The plans in my woodworking book called for the boat to be about four feet wide and six and a half feet long.  Those instructions stridently stressed the importance of making tight, concise joints and cutting the necessary boards with a bevel so they would come together at an angle, thus ensuring a greater surface-to-surface interface with correspondingly tighter fits.

Unfortunately, the only tools I had available in my limited arsenal were a hammer and a rusty cross-cut handsaw.  I sighed despairingly to myself.  Oh well, minus the unlikely event some Good Samaritan might drive into our remote Blahnik farmstead and gift me with a brand new complete set of tools, I grunted in displeasure and resigned myself to the fact my two basic woodworking friends would have to suffice for the job at hand.
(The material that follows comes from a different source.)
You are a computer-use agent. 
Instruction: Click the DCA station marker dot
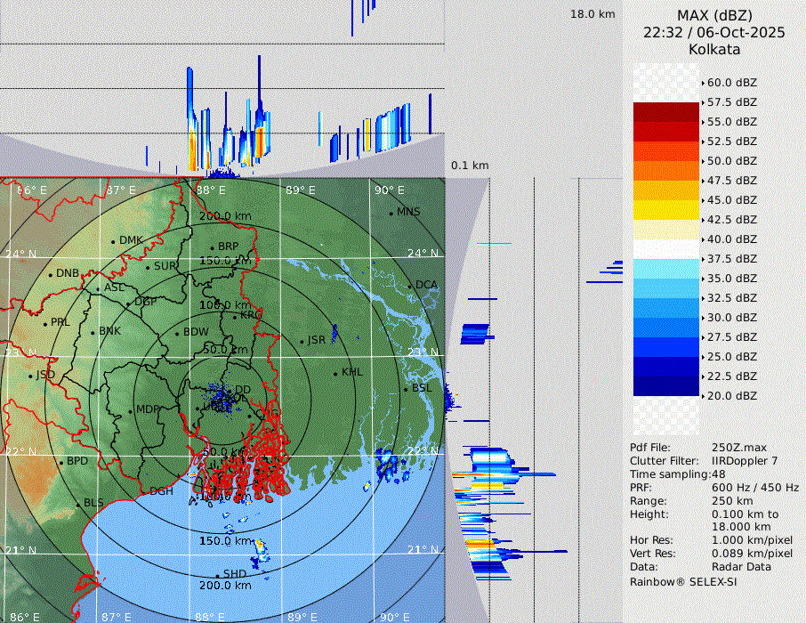(x=410, y=286)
So I next clandestinely gathered my few boards and tools together in the hay mow of our barn and began construction of the boat in earnest.  I sawed as surely and as straight as I possibly could under the difficult circumstances I faced and fit the cut pieces together as tightly as I could squeeze them.  Yet when I finished assembling the main structure of my watercraft, I could see a fair amount of daylight between its various joints.

Not good if I expected the thing to float!!

The plans did mention that one could caulk any exposed cracks by wedging oakum (an oily, ropelike,  fibrous material) into them.  It should go without saying by now we didn’t have any oakum lying around unused on our Blahnik farm either, so in lieu of that “expensive” luxury I substituted old rags wedged into the boat’s cracks and thereby held in place by nailing wooden laths over the top of them.  I was not overly concerned about any tiny cracks that might be left, because I was holding in reserve my top-secret weapon:  PAINT!!!

I knew from experience that paint applied liberally would really seal everything as tight as a bug in a rug.  After much sleuthing and scrounging around the farm, I did somehow manage to find an unused gallon of old paint (Bless my lucky stars—I just found a needle in a fuckin’ haystack!!!), and to say I really slopped it on the exterior of my crude vessel would be a preposterous understatement.

When that thick “layer” of paint was finally dry, it was time for the official launching of the U.S.S. James Blahnik.  I proceeded to surreptitiously drag my runty boat to the edge of our pond and shoved it into the muddy water with an appropriate flourish.

Guess what?

Not surprisingly, the craft wasn’t entirely watertight, but a couple more of my trusty laths nailed snugly to it in strategic locations limited that leakage to a nominal amount.

SUCCESS!!!!!!!! 

Jim Blahnik—–you, my friend, my Einstein with a hammer and saw……..YOU are an undisputed woodworking genius and deserving of a patent on your magnificent rowboat design!  Moreover, the company that makes wooden laths should automatically grant you a small ownership stake in their corporation considering all the business you have just given them.  I very nearly dislocated my right shoulder that fantastical afternoon from patting myself on the back so strenuously and so often..…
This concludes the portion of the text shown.